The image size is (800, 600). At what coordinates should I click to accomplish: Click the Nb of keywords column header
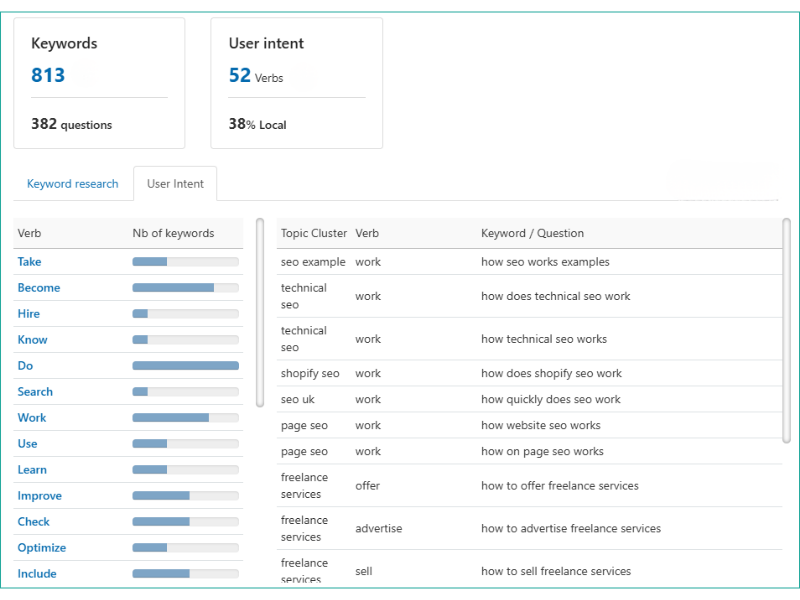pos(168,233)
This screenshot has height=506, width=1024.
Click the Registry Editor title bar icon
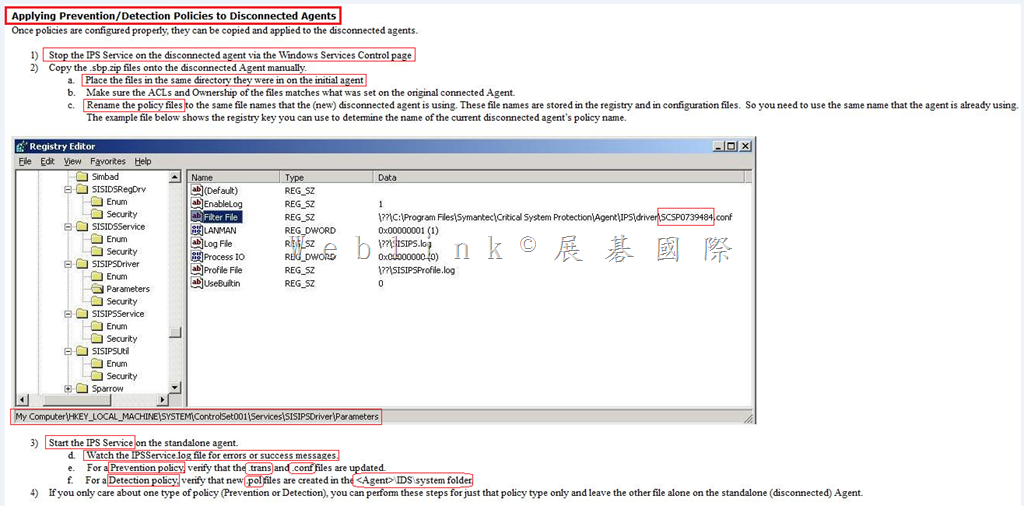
####
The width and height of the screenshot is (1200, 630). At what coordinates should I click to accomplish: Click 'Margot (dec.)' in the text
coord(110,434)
####
Produce an exact reproduction of the listing above, limited to the lines starting at the line with "The image size" and ending at the line with "Click the Registry Editor title bar icon", both kept, with every picture left out.

The image size is (800, 600). At what coordinates should I click to accomplish: Click the Nb of keywords column header
pos(168,233)
This screenshot has height=506, width=1024.
Click the Registry Editor title bar icon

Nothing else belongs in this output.